Supervisor: Dr Cassandra Dittman

Project: The primary focus of the summer research project will be on a study evaluating the role of the parent-adolescent relationship in the development of adolescent mental health problems (i.e.: anxiety and conduct disorders). This will be conducted through multi-method assessment, involving observational assessment of parent-adolescent relationships and questionnaire measures. The study will also evaluate the effectiveness of a brief parenting intervention for promoting supportive parenting and improved parent-adolescent relationships and how this may impact adolescent behaviour and functioning. Participants will be adolescents aged 11 to 17 years and their parents. The summer scholar will also be involved in supporting other research projects relating to the parenting of adolescents.

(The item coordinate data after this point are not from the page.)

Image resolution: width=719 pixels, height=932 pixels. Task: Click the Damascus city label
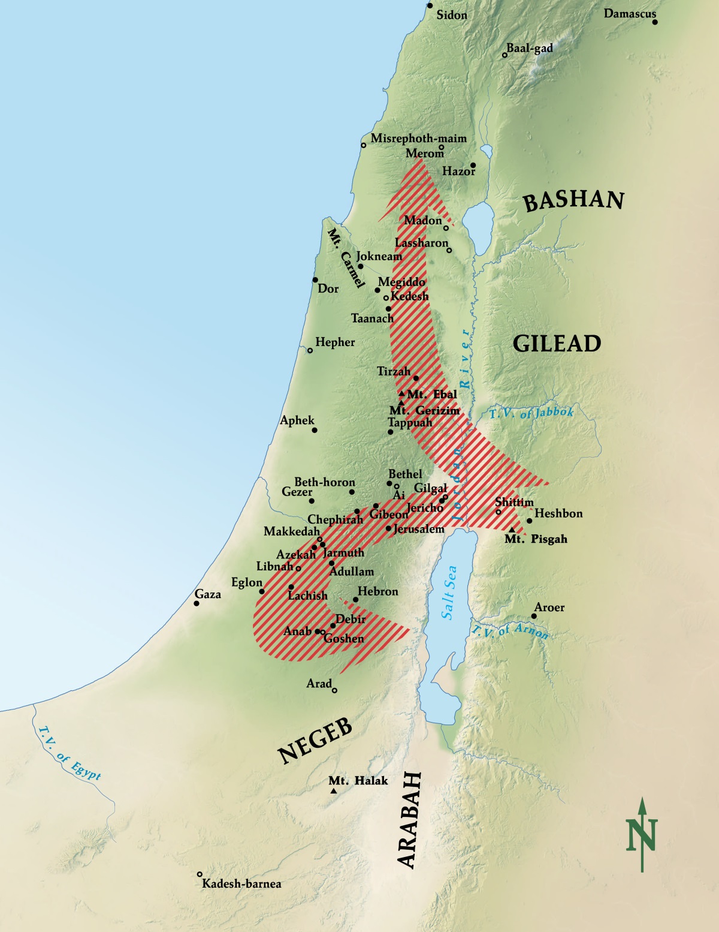point(630,13)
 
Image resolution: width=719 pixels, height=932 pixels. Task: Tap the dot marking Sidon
point(430,5)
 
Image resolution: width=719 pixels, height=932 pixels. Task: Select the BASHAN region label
point(573,200)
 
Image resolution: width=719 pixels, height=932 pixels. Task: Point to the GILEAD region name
point(557,344)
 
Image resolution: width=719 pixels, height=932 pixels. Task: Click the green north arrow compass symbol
point(642,834)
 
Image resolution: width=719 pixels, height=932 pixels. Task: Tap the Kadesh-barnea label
point(241,883)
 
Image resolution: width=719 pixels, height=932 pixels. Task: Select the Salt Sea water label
point(449,593)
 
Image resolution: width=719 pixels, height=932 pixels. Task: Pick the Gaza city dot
point(197,603)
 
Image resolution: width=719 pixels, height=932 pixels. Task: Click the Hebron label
point(378,591)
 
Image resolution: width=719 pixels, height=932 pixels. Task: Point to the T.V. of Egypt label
point(70,753)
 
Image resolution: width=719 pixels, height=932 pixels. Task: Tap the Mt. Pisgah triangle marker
point(511,530)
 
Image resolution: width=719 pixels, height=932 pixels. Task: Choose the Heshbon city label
point(558,513)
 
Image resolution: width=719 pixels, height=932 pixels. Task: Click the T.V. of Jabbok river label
point(531,413)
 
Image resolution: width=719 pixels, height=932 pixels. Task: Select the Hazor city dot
point(473,165)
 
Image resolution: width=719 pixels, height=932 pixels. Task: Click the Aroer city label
point(549,608)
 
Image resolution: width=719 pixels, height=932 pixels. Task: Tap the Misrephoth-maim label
point(418,138)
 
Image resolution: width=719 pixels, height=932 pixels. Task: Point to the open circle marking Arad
point(334,690)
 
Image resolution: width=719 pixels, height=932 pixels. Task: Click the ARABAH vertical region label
point(409,820)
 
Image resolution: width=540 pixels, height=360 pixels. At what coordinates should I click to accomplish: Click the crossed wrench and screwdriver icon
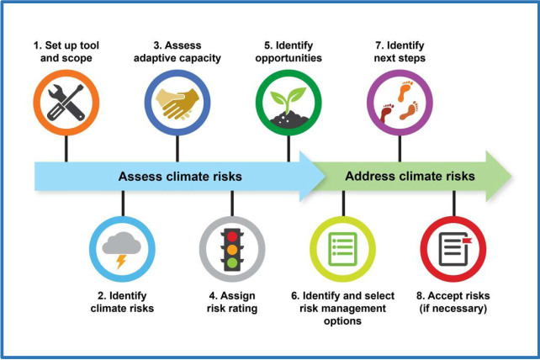click(x=66, y=103)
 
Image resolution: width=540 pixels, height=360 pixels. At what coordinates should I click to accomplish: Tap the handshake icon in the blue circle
click(x=177, y=103)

The summer scholar will develop knowledge and skills in quantitative research about parenting, including: literature reviews; data collection and engaging and tracking participants; coding of observational data (appropriate training and a detailed coding manual will be provided as a guide); data entry, cleaning and preparation; and descriptive data analysis. The role is suitable for a third-year or Honours student with knowledge or interest in research on parenting or clinical psychology, knowledge of quantitative research methodology and data analysis skills and familiarity with SPSS (i.e.: through completion of PSYC3010). Please feel free to contact me before applying if you wish to clarify my expectations of the summer scholar's role in the project.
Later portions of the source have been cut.